In [92]:
import pandas as pd
import glob
import os
import numpy as np
import matplotlib.pyplot as plt
import networkx as nx
from sklearn.model_selection import train_test_split
from sklearn.metrics import confusion_matrix
from node2vec import Node2Vec
from collections import Counter
from tqdm import tqdm
from gensim.models import Word2Vec
import seaborn as sns

## EDA

In [None]:
# Finding all possible answers in a column to capture if there are any weird answers

print(df['event_name'].value_counts())
print("")
print(df['item_id'].value_counts()) # I can see with this what most popular products are. Some id's are shorter in length because excel doesn't capture a 0 at the beginning of a number.
print("")
print(df['item_brand'].value_counts()) # See what the most popular brand is
print("")
print(df['item_category'].value_counts()) # only contains (not_set)
print("")
print(df['item_category2'].value_counts()) # Contains a lot of (not_set)
print("")
print(df['item_category3'].value_counts()) # Contains a lot of (not_set)
print("")
print(df['item_category4'].value_counts()) # Contains a lot of (not_set)
print("")
print(df['item_category5'].value_counts()) # Contains a lot of (not_set)
print("")
print(df['item_variant'].value_counts()) # does not contain any data.
print("")
print(df['quantity'].value_counts()) # Shows what kind of quantity's there are
print("")

■ **Task set**
(1) In the notebook, what do the comments say is why some item IDs are shorter in length?
(2) Write out the part of the notebook that opens with the words containing "print(df['item_category5'].value_counts()) # Contains" and closes with "contain any data.".

■ **Data excerpts**
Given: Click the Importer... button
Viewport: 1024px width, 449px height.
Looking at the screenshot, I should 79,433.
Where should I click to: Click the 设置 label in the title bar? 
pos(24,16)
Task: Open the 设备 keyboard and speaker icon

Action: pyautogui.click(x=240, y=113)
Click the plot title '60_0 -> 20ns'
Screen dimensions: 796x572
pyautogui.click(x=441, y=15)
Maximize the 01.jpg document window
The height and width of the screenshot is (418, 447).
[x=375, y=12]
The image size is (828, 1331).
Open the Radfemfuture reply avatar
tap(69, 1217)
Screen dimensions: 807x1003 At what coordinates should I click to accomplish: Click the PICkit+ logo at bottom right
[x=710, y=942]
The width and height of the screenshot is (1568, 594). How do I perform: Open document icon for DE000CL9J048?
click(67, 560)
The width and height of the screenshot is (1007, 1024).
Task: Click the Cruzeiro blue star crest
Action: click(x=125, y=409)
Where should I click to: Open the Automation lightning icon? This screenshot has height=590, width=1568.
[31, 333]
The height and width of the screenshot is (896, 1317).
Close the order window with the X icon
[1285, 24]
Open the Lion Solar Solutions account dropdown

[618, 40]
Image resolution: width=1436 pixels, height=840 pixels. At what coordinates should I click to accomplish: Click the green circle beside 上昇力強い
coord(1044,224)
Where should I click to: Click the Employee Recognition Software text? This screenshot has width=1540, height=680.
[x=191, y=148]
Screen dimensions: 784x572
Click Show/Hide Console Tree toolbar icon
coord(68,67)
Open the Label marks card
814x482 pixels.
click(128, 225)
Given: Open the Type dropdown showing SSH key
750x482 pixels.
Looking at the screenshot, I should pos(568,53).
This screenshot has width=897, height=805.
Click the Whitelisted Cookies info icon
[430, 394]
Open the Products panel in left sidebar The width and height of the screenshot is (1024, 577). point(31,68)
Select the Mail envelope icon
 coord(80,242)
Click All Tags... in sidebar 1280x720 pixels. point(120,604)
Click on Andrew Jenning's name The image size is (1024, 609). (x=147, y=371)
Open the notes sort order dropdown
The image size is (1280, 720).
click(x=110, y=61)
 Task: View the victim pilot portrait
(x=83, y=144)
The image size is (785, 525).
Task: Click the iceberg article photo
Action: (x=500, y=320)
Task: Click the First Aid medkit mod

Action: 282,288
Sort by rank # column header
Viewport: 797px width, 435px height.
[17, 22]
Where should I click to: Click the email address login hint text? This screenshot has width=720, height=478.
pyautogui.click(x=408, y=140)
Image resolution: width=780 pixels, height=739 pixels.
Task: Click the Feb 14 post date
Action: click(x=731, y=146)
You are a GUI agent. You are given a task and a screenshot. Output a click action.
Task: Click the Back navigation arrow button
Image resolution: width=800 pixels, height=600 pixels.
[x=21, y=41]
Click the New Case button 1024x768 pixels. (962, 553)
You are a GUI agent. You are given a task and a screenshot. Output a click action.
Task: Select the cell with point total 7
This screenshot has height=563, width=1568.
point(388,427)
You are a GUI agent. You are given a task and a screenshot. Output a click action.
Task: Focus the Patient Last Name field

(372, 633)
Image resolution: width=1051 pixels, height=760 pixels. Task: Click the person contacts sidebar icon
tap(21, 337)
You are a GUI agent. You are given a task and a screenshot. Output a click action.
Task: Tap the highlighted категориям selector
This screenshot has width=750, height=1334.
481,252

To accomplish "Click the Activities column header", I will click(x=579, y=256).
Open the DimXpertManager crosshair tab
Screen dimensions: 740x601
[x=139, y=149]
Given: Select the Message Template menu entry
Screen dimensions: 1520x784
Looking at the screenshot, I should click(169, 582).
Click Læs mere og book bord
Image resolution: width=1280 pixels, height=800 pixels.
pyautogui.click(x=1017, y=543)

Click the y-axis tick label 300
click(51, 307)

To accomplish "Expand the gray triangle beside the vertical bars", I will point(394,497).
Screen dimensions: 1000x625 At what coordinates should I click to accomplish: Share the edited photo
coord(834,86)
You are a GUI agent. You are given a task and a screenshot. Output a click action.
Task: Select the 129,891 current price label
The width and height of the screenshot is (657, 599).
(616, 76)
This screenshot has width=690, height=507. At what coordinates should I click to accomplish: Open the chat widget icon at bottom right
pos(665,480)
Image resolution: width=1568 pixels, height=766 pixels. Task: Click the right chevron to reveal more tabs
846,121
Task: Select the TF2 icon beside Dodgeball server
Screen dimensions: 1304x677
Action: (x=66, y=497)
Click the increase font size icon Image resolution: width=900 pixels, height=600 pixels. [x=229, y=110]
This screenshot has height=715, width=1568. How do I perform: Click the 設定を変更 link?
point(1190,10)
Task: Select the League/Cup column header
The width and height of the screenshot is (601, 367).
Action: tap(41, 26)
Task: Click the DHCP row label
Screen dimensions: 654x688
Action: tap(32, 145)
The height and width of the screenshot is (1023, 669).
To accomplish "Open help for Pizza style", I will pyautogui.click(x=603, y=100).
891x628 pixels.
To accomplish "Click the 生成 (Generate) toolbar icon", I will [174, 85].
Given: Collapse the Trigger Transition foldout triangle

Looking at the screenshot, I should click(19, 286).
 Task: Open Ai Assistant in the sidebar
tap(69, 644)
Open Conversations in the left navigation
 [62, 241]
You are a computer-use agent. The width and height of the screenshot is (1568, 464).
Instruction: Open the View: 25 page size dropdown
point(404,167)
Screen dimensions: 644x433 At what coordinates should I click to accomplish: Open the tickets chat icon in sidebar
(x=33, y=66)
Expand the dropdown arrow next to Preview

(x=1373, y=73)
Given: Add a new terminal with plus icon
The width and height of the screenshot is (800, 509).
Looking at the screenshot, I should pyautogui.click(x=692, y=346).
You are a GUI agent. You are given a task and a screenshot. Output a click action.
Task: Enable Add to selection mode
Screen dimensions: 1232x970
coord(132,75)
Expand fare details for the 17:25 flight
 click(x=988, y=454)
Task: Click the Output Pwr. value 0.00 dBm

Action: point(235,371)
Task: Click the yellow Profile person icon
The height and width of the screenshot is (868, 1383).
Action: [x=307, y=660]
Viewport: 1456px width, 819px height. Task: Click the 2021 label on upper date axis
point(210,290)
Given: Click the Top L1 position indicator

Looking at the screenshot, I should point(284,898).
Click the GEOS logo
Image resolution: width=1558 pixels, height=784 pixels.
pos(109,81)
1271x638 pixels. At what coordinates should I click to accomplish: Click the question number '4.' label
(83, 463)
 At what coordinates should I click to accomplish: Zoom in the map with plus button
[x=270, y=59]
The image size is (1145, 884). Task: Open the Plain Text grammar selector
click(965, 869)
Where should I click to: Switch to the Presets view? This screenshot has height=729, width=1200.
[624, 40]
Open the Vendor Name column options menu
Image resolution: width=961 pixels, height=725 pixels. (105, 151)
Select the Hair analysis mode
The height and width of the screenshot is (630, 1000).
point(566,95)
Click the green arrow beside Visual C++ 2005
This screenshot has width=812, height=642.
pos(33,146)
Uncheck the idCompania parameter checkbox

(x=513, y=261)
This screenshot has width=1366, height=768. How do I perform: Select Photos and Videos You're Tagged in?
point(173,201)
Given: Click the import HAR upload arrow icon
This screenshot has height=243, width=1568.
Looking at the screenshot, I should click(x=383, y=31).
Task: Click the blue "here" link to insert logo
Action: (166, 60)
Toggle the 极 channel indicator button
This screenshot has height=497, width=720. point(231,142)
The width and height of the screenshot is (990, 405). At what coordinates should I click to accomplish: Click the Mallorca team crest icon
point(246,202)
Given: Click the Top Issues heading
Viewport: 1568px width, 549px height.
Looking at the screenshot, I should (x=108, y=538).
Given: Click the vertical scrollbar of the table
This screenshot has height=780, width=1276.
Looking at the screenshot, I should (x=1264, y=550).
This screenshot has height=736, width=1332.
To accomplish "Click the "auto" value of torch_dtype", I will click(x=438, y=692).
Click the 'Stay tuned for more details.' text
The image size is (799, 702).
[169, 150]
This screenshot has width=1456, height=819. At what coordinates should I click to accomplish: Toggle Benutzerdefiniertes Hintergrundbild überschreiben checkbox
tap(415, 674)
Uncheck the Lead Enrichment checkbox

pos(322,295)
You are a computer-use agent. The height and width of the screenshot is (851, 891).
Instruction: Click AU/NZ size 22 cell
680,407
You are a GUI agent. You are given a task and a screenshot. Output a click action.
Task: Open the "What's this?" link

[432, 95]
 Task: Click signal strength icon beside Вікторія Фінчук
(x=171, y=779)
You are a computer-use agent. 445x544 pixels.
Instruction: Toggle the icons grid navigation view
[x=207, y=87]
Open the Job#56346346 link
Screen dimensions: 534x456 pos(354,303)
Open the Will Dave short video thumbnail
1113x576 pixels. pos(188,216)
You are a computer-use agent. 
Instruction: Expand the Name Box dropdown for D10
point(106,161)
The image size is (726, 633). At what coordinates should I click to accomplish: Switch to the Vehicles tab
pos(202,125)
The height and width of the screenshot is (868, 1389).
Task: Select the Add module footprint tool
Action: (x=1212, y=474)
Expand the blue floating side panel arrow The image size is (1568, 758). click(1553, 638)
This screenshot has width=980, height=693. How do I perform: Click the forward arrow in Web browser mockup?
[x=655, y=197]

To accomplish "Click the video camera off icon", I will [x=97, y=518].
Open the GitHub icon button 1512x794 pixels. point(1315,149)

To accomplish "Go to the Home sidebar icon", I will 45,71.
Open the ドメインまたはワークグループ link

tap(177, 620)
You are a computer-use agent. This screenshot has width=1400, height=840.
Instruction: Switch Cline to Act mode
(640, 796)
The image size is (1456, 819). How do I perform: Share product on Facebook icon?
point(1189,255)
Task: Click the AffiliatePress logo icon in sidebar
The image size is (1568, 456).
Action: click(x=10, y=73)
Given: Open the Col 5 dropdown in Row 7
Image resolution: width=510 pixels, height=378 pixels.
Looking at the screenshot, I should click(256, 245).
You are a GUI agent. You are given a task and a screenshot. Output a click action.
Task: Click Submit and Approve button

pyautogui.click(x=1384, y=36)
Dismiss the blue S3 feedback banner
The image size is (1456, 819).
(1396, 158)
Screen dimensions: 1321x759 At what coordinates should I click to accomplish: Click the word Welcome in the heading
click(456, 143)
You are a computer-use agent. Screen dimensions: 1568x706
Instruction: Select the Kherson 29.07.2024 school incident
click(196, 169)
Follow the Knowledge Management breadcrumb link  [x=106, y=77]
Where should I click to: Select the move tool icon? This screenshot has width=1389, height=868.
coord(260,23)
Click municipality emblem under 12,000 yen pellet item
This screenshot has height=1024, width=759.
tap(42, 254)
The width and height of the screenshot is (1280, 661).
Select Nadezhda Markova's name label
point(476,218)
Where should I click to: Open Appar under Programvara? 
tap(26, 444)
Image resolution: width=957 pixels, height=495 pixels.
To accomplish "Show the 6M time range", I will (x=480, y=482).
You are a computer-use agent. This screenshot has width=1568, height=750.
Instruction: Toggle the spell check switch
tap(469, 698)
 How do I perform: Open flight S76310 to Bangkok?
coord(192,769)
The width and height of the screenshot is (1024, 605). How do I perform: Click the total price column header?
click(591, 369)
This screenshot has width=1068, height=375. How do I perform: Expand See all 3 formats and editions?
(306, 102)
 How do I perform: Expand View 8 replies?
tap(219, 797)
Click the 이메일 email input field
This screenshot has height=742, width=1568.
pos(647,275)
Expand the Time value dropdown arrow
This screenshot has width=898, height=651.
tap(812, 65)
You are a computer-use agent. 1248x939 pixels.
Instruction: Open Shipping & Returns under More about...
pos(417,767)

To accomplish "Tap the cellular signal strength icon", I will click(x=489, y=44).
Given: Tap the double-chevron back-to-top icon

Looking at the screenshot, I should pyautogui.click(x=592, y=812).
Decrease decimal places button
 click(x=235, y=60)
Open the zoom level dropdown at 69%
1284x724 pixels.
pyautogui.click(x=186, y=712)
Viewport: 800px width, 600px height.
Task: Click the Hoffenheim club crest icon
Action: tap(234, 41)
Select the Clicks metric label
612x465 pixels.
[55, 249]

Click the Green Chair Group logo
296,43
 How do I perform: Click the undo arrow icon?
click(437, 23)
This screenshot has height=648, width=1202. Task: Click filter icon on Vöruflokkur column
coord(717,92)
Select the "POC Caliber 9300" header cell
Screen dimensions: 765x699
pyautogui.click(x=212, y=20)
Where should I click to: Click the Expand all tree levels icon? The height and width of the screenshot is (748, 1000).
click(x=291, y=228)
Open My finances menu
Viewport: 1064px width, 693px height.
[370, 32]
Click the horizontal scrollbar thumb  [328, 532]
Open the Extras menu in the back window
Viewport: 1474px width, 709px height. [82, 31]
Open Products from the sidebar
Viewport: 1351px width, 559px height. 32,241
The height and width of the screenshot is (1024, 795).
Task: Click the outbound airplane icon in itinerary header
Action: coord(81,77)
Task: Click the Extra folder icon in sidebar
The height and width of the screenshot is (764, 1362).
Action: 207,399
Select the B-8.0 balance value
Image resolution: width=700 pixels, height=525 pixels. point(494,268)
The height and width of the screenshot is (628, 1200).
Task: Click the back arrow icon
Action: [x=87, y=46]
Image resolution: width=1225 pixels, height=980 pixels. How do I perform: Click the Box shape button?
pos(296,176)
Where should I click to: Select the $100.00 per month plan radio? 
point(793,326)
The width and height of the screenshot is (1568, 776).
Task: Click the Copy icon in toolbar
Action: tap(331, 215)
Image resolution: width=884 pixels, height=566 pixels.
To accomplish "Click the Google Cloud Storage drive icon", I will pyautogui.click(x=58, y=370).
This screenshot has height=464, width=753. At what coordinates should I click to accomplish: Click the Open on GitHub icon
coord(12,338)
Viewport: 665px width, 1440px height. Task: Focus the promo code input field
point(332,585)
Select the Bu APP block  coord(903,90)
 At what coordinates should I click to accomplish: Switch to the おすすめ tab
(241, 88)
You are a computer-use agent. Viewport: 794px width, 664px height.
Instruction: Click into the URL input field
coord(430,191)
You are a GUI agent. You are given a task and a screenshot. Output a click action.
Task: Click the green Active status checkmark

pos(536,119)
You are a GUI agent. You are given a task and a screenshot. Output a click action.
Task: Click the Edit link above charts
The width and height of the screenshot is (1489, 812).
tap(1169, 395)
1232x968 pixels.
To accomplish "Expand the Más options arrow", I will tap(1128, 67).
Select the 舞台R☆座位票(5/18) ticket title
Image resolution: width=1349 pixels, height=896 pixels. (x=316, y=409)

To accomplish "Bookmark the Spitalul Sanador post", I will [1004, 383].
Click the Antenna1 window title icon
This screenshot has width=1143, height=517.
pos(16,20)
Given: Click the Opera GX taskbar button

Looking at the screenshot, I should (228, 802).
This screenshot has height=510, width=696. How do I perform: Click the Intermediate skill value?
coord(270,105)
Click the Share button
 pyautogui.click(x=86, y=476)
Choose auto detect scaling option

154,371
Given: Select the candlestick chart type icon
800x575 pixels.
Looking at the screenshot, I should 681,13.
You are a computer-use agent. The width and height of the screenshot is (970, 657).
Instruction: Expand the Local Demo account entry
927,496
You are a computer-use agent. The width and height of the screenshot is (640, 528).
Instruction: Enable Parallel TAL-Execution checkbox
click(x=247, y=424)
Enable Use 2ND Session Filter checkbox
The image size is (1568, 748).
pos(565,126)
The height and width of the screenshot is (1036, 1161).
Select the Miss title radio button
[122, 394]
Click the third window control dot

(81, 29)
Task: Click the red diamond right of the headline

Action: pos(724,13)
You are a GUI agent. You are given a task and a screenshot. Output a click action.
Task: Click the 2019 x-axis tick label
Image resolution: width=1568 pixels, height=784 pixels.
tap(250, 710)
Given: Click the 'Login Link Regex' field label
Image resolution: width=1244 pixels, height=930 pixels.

■ **Responses**
(1) Excel doesn't capture a 0 at the beginning of a number.

(2)
print(df['item_category5'].value_counts()) # Contains a lot of (not_set)
print("")
print(df['item_variant'].value_counts()) # does not contain any data.